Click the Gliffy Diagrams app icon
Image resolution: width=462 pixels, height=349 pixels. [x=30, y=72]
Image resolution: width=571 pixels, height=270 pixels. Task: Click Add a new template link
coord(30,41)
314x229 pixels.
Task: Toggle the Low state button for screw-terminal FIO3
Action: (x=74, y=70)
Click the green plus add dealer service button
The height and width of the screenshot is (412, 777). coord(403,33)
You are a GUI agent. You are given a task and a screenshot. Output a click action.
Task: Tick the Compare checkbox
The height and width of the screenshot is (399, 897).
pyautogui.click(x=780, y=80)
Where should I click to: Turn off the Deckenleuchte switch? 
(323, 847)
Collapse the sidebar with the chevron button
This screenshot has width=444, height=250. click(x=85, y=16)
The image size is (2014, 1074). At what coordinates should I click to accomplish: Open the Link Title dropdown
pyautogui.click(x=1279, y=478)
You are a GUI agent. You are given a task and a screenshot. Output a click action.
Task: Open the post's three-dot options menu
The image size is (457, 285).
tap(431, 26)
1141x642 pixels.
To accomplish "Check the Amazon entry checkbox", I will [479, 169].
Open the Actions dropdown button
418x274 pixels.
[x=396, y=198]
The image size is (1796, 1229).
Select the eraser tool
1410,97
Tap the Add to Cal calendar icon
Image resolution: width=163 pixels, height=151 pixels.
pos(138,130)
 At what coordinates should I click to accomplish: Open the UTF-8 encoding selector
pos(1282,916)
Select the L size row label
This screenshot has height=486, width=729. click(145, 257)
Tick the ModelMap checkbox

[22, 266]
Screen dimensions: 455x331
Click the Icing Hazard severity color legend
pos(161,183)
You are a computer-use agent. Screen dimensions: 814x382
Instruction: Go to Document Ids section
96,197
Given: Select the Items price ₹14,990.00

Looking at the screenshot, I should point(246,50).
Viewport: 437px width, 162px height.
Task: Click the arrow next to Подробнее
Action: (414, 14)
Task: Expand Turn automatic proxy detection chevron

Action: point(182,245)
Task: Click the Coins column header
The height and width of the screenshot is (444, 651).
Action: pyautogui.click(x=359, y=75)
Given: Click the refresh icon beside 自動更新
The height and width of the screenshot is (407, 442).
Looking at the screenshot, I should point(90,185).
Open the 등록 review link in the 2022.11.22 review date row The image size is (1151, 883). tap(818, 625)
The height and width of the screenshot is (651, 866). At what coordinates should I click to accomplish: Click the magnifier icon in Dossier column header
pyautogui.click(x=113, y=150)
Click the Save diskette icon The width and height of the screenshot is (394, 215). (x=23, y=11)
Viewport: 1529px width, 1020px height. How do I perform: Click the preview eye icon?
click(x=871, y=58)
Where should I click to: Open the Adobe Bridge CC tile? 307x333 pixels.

== THE EXERCISE ==
Reproduce only the lines starting at the one that contains "Click the Save" and ending at the last line above, requests included, offsetting every coordinate in the answers by 79.

== TASK RESPONSE ==
Click the Save diskette icon The width and height of the screenshot is (394, 215). (x=102, y=90)
Viewport: 1529px width, 1020px height. How do I perform: Click the preview eye icon?
click(x=950, y=137)
Where should I click to: Open the Adobe Bridge CC tile? 307x333 pixels.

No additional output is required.